My Opinion:  The stark beauty of the words of Locomotion left me silent for a long time.  I used several excerpts with students as well, which lead to them reading the book.

Age Range:  5th and up.

Summary:

When Lonnie Collins Motion “Locomotion” was seven years old, his life changed forever. Now he’s eleven, and his life is about to change again. His teacher, Ms. Marcus, is showing him ways to put his jumbled feelings on paper. And suddenly, Lonnie has a whole new way to tell the world about his life, his friends, his little sister Lili, and even his foster mom, Miss Edna, who started out crabby but isn’t so bad after all. Jacqueline Woodson’s novel-in-poems is humorous, heartbreaking . . . a triumph.

We Were Liars

My Opinion:  Incredible book that leaves you turning every page so you can see how it ends.  This was passed around my classroom quite a bit, never quite settling in on our shelves.  We Were Liars was a must read for many students and teachers this year.

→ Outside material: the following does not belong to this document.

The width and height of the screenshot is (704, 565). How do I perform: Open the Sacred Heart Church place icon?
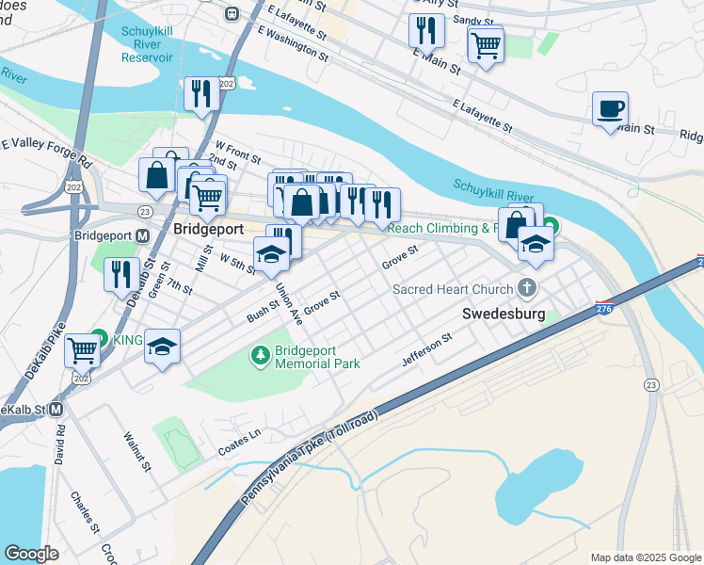click(527, 288)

Age Range: 7th and up due to mature language and subjects.

Summary:

A beautiful and distinguished family.
A private island.
A brilliant, damaged girl; a passionate, political boy.
A group of four friends—the Liars—whose friendship turns destructive.
A revolution. An accident. A secret.
Lies upon lies.
True love.
The truth.

Unwind (Unwind, #1)

My Opinion:  A fantastic sci-fi series which I cannot wait to continue reading.  I used Unwind for a book club group as well and they loved it.

Age Range:  6th and up.

Summary:

The Second Civil War was fought over reproductive rights. The chilling resolution: Life is inviolable from the moment of conception until age thirteen. Between the ages of thirteen and eighteen, however, parents can have their child “unwound,” whereby all of the child’s organs are transplanted into different donors, so life doesn’t technically end. Connor is too difficult for his parents to control. Risa, a ward of the state, is not enough to be kept alive. And Lev is a tithe, a child conceived and raised to be unwound. Together, they may have a chance to escape and to survive.

Reality Boy

My Opinion:  I loved Reality Boy for its brutal betrayal of what being angry can mean for your life.  This book resonated with me and a few males students because they could relate to Gerald’s life.

Age Range:  7th and up – it has mature language and mature subject matter.

Summary:

Gerald Faust knows exactly when he started feeling angry: the day his mother invited a reality television crew into his five-year-old life. Twelve years later, he’s still haunted by his rage-filled youth—which the entire world got to watch from every imaginable angle—and his anger issues have resulted in violent outbursts, zero friends, and clueless adults dumping him in the special education room at school.

Nothing is ever going to change. No one cares that he’s tried to learn to control himself, and the girl he likes has no idea who he really is. Everyone’s just waiting for him to snap…and he’s starting to feel dangerously close to doing just that.